I haven’t seen the ocean in so long. I barely remember it any more. I barely remember myself.
I grew up there, you know? I miss having access to fresh seafood everywhere.
Out here, in the middle of the continent, it all tastes lifeless, somehow. Definitely missing something.
For all that I miss the waves, the smell of salt, the swimming, somehow I remember so little of the specifics.
I could never forget the food, though. There’s something about the way food clings so tightly to memory, isn’t there?
Sometimes I think if I could eat a meal like I used to enjoy back home—something I caught fresh myself—all those memories would bloom fresh in my mind again, and I would remember just how it used to be.
I wish I knew why he never wants to take a trip to the coast with me.
He barely acknowledges me when he returns home from work.
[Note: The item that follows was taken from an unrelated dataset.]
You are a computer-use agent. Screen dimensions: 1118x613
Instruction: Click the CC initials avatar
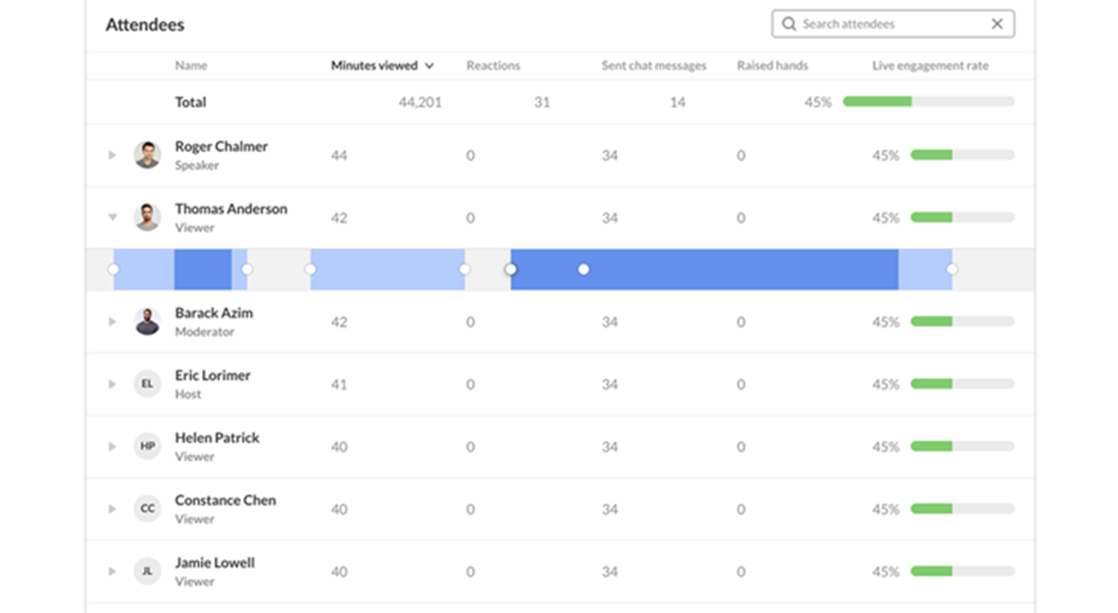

Why did I ever marry him? Did I even? I barely remember. I have this ring, though.
It feels a lifetime ago he whisked me away to our home here. I don’t think I’ve ever taken it off. It would make him sad if I did.
The next day, I take the ring off.
I spend the day relaxing. I neglect my household duties, lounging on the sofa and trying to remember the taste of my favorite meals from back home.
I sing to myself songs that remind me of the past. I can’t remember the last time I sang. I really think I was happier then.
I stab him in the belly when he comes home. I don’t know why. Some distant instinct I choose to listen to, I guess.
That same instinct invites me to take a deep bite before he bleeds out completely. I do.
He tastes like home. One bite and I’m back where I belong, swimming with my sisters in the deep sea, ripping fishermen to shreds for food and for sport.
He robbed me of my life, but as I feast on him, I take it all back.
I am free of him. I will find my way home again.